Remember back in 2016 when everybody piled in on the disaster that was Suicide Squad? I was a card carrying member of the crowd who thought the movie was massively flawed, but reading my review back, it’s obvious that one of the very few things I did enjoy was Margot Robbie’s take on Harley Quinn. Clearly, that seems to have been the general consensus, so here we are in 2020 with another trip to that version of Gotham, this time focusing on Harley and getting rid of all the driftwood that made Suicide Squad such a disappointment. I went in cautiously optimistic about this one.
And ultimately, though it does fair better than Suicide Squad, Birds Of Prey is still only ‘fine’ at best. In an attempt to free the character from her oppressive ties to the Joker, the film puts Harley Quinn (Margot Robbie) in the middle of things with her own Gotham centred narrative. After breaking up with her long time villainous beau, Harley’s protection is lifted and she suddenly finds herself the target of most of the city’s bad guys out for revenge.

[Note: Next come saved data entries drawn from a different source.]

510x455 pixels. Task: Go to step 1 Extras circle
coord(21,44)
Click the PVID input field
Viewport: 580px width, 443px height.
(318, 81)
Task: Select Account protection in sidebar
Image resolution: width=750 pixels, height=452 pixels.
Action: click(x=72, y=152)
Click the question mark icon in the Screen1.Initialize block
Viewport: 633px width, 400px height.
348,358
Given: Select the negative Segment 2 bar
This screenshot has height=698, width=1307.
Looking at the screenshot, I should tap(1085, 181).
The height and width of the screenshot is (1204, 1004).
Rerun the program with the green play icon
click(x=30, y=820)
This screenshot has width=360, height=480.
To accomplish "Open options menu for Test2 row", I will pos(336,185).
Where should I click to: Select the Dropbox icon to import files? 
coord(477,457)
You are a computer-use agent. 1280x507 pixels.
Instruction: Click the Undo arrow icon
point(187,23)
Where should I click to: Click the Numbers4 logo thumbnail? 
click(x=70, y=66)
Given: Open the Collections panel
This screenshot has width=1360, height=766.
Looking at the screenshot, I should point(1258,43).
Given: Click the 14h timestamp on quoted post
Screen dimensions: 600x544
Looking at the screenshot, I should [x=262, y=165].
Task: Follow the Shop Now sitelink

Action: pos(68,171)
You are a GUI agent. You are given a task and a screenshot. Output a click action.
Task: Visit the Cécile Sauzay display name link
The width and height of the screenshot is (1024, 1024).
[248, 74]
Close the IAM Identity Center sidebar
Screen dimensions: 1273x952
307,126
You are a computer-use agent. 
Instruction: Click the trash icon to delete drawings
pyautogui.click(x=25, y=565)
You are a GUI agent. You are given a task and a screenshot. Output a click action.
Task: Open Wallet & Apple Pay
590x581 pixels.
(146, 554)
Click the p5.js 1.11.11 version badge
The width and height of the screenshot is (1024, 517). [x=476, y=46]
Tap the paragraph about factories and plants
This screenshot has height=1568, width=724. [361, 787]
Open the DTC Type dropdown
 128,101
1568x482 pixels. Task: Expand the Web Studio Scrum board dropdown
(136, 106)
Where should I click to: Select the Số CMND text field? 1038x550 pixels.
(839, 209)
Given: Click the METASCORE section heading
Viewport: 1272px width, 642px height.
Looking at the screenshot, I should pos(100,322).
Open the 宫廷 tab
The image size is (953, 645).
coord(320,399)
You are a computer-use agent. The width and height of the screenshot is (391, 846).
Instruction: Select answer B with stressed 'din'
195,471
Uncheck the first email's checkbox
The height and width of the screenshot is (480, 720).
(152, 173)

Connecting at scheduled points with a number of other female characters in the universe including vigilantes the Huntress (Mary Elizabeth Winstead) and Black Canary (Jurnee Smollett-Bell), young pick pocket Cassandra Cain (Ella Jay Basco) and cynical police detective Renee Montoya (Rosie Perez), the narrative forms into a squad movie of sorts, with the women teaming up to fight off the movie’s main big bad, crime lord Roman Sionis (Ewan McGregor).
Despite a promising set up, I think the fact that I can barely remember the movie even though I watched it mere days ago says everything about it. Birds Of Prey has a lot to offer in terms of fun action sequences and vibrant visuals, but at the end of the day, some of the technical choices that it makes prove to be its downfall. Chiefly, the decision to rely heavily on flashback scenes to establish the timeline doesn’t really work for me. Every time you feel yourself settling into the story and enjoying yourself, yet another jump in time occurs and you find yourself having to find a rhythm all over again.
There’s no doubting that it’s cool to see a movie like this fronted by an almost all female, diverse cast, but those vaguely empowering vibes aren’t always enough to carry it the whole way through. Birds Of Prey is a fine enough time to have in the cinema if you are more interested in turning your brain off and enjoying some popcorn, but it feels like at this point in the comic book genre game, a lot more is required to make something an out and out banger. It’s fun to look at and quirky in parts, but to be honest, the whole thing just feels a little bit vapid and inconsequential.
One thing the film definitely does get right is its casting. As I fully expected, Margot Robbie continues to play a brilliant version of Harley Quinn, to the extent that I really can’t imagine anyone else in the role going forward. I have no context for the character other than Suicide Squad, but I like what I see and Robbie’s portrayal feels like a breath of fresh air whenever she is on screen. It’s safe to say that the movie wouldn’t be half as good without her.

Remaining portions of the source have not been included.